Czy to NATO usuwa sowieckie pomniki
Jeszcze trudniej pojąć, po co Rosjanie rozsyłają listy gończe za ludźmi, którzy raczej nigdy nie przyjadą do Rosji czy zostaną złapani przez policję Putina.
- W Rosji wszystko widzą „państwowo”. A pomniki przecież to sprawa społeczna i to społeczeństwo decyduje, czy je usuwać czy stawiać. (…) A tego nie mogą zrozumieć np. w rosyjskim ministerstwie spraw zagranicznych. Dlatego w MSZ i (rzeczniczka resortu) Maria Zacharowa myślą, że wszystkie decyzje o usuwaniu pomników podejmowane są na poziomie NATO. Bo w Rosji to sprawa państwowej polityki – mówił cztery lata temu, przy opublikowaniu pierwszej fali rosyjskich listów gończych niezależny rosyjski politolog i dziennikarz Siergiej Miedwiediew.

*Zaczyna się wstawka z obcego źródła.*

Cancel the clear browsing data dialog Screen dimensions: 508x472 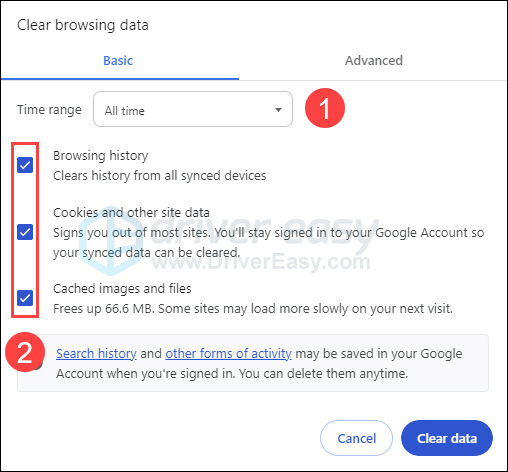pyautogui.click(x=356, y=438)
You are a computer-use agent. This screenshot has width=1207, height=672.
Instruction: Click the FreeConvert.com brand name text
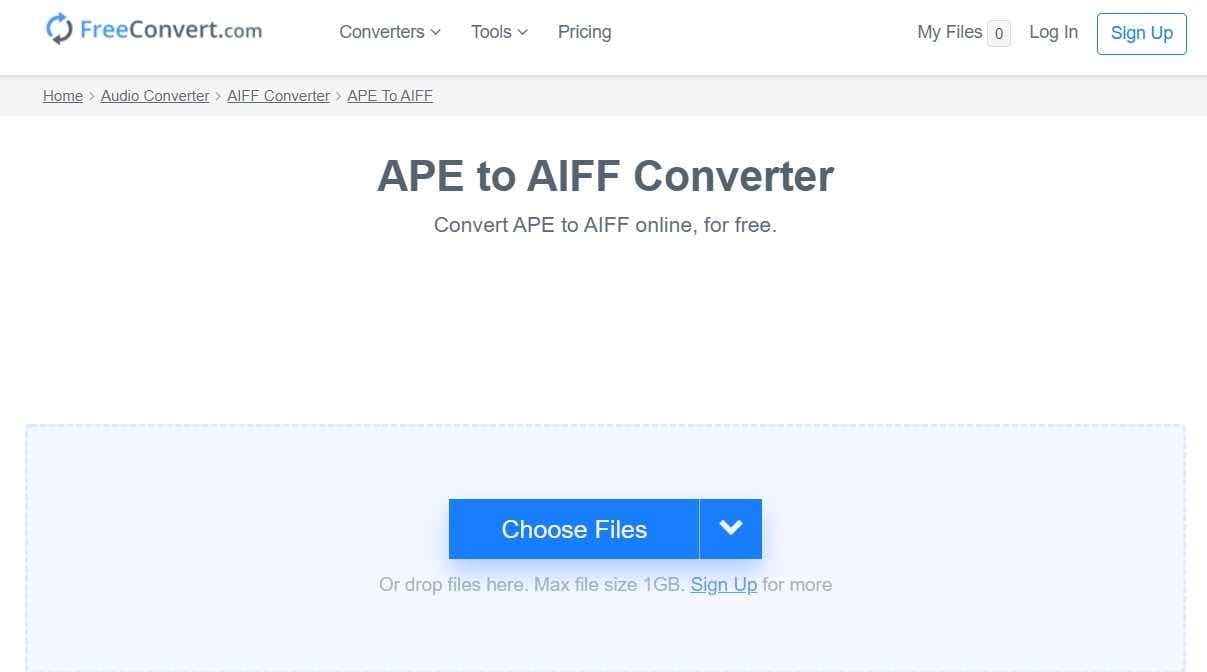[x=171, y=30]
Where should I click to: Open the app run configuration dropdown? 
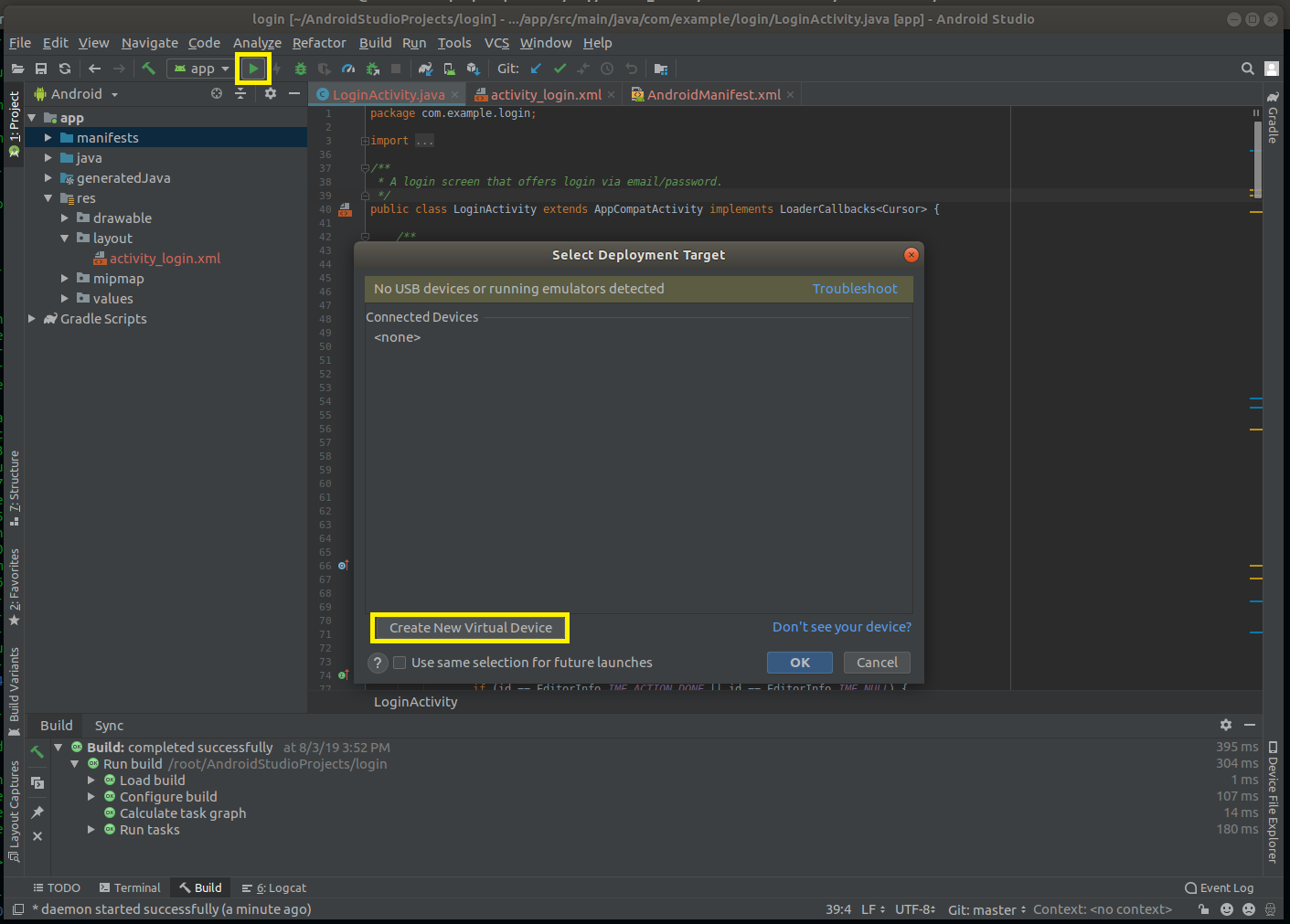pyautogui.click(x=202, y=69)
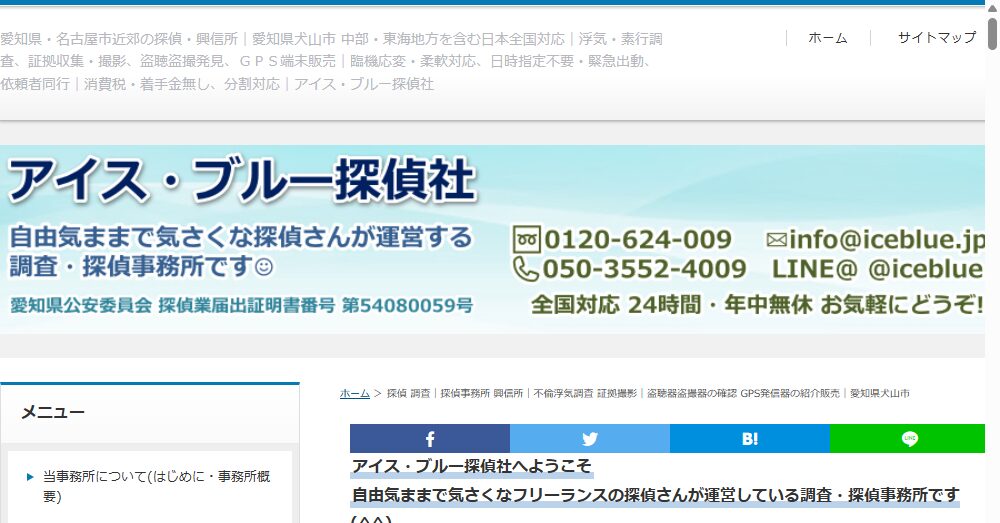Open ホーム in the top navigation
The width and height of the screenshot is (1000, 523).
[827, 38]
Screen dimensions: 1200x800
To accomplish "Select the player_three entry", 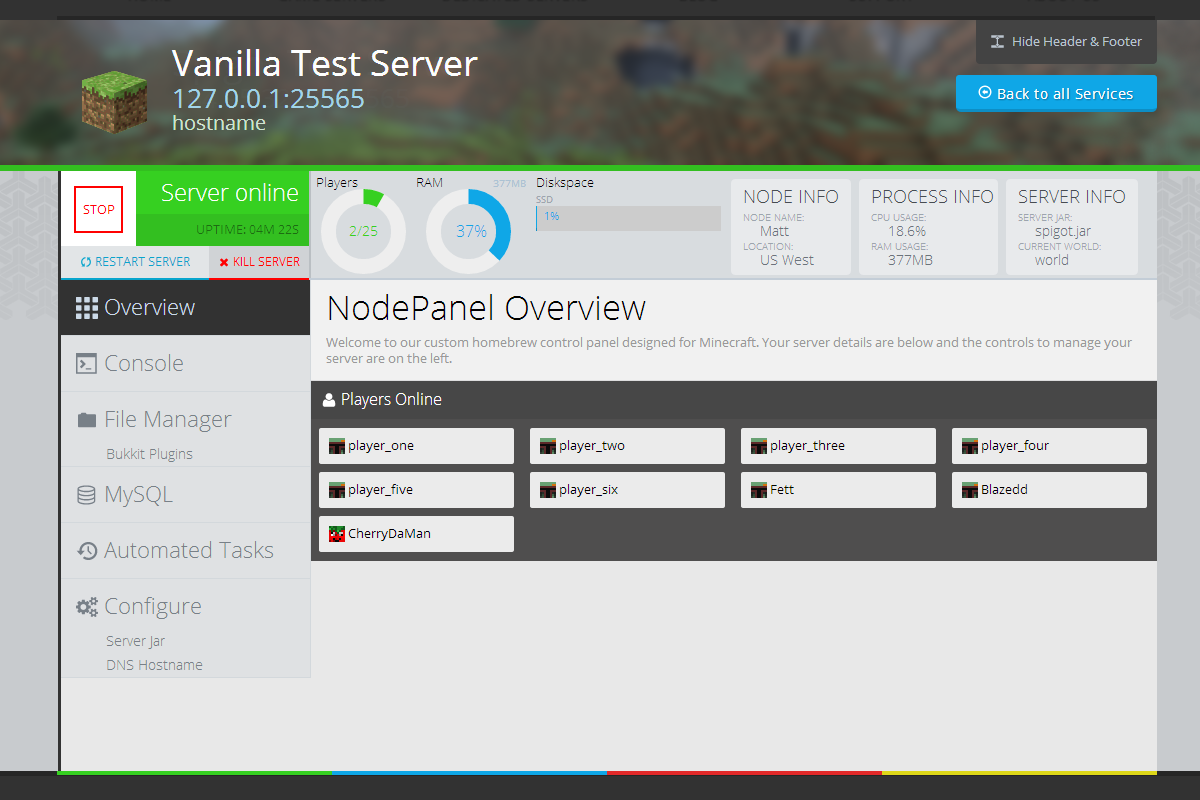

- (Rosyjskie) Państwo, zamiast tworzyć plany na przyszłość całkowicie przesiedliło się w przeszłość, żyje przeszłością, rekonstruuje dawną, własną wielkość. Dlatego tak wiele uwagi poświęca pomnikom, one wydają się świętymi obiektami, których nie wolno ruszać – dodaje.